Jakarta – Pertumbuhan ekonomi Amerika Serikat (AS) melambat tajam pada kuartal I 2025. Perlambatan pertumbuhan ekonomi AS itu seiring banyak pelaku bisnis yang berlomba-lomba menimbun barang jelang kebijakan tarif besar-besaran Presiden AS Donald Trump.
Mengutip CBC News, Kamis (1/5/2025), Produk Domestik Bruto (PDB) AS menyusut 0,3%, turun dari pertumbuhan 2,4% dalam tiga bulan terakhir pada 2024. Demikian disampaikan Departeman Perdagangan pada Rabu dalam estimasi PDB awal.
Ini adalah kinerja kuartalan terburuk bagi ekonomi AS sejak awal 2022, ketika ekonomi sedang dalam pemulihan setelah terpuruk selama pandemi COVID-19.
Ekonomi AS diperkirakan menunjukkan pertumbuhan 0,8% dalam tiga bulan pertama 2025, menurut estimasi rata-rata ekonom yang disurvei oleh FactSet.
Perlambatan ini terjadi di tengah meningkatnya kekhawatiran tarif luas yang diberlakukan oleh Presiden Trump dapat menganggu ekonomi AS. Ekonom juga menyampaikan kemungkinan AS akan mengalami resesi pada 2025.
Meskipun tarif menyeluruh pemerintahan Trump diumumkan pada 2 April setelah akhir kuartal, pelaku bisnis berusaha untuk mengantisipasi dampak bea masuk dengan membeli secara besar-besaran pada awal tahun.
Laporan tersebut mungkin tidak sepenuhnya mencerminkan keadaan pertumbuhan ekonomi, para ekonom memperingatkan, dengan mencatat angka-angka tersebut kemungkinan besar tidak jelas karena lonjakan impor karena bisnis berusaha menghindari tarif.
Peningkatan impor mungkin tampak menurunkan pertumbuhan ekonomi dan menunjukkan pergeseran dari konsumsi domestik, tetapi itu tidak menceritakan keseluruhan cerita, para ekonom mencatat.
Namun demikian, kekhawatiran tentang tarif menyebabkan bisnis dan konsumen mengubah perilaku mereka pada awal tahun, menandakan penerapan biaya impor yang tinggi dapat menciptakan hambatan bagi ekonomi pada akhir 2025, kata para ahli.
Peningkatan permintaan yang tidak wajar ini menyiapkan panggung untuk jurang permintaan yang lebih tajam di Q2 — fase yang jauh lebih meresahkan dari perlambatan ekonomi yang sedang berlangsung,” ujar Chief Economist EY, Gregory Daco mengatakan dalam sebuah email.

KEGIATAN A -
Tukar "resesi" dengan "stagnasi" saat menyalin ulang kutipan teks antara "Ini adalah kinerja" dan "resesi pada 2025.", inklusif.
KEGIATAN B -
Sebutkan semua angka persentase yang tercantum dalam kutipan teks.

DATA ENTRI -
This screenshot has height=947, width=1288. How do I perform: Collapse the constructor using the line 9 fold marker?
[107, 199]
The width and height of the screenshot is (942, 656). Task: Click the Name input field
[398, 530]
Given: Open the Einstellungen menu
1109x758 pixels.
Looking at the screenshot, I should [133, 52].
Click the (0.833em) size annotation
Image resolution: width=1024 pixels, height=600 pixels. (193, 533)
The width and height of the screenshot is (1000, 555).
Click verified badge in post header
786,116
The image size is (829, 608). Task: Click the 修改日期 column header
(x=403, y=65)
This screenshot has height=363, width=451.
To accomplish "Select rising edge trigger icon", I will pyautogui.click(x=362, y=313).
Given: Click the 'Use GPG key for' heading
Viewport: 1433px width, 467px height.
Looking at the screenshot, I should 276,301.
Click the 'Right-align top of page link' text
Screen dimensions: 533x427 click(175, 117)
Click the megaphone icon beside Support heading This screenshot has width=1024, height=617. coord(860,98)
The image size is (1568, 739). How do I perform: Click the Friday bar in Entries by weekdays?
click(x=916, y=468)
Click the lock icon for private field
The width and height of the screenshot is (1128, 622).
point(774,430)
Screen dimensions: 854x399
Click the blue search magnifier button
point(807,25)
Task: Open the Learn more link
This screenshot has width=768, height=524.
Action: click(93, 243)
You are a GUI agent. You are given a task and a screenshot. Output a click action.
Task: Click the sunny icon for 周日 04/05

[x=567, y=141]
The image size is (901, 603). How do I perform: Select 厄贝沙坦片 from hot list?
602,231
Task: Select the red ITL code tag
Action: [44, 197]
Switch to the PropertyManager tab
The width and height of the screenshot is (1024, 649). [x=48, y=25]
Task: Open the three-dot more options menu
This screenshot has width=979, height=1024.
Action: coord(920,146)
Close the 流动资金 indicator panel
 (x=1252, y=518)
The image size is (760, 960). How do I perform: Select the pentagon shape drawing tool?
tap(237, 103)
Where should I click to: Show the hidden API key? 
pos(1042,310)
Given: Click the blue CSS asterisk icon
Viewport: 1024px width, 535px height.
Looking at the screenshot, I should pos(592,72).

JAWABAN TUGAS A -
Ini adalah kinerja kuartalan terburuk bagi ekonomi AS sejak awal 2022, ketika ekonomi sedang dalam pemulihan setelah terpuruk selama pandemi COVID-19.
Ekonomi AS diperkirakan menunjukkan pertumbuhan 0,8% dalam tiga bulan pertama 2025, menurut estimasi rata-rata ekonom yang disurvei oleh FactSet.
Perlambatan ini terjadi di tengah meningkatnya kekhawatiran tarif luas yang diberlakukan oleh Presiden Trump dapat menganggu ekonomi AS. Ekonom juga menyampaikan kemungkinan AS akan mengalami stagnasi pada 2025.

JAWABAN TUGAS B -
- 0,3%
- 2,4%
- 0,8%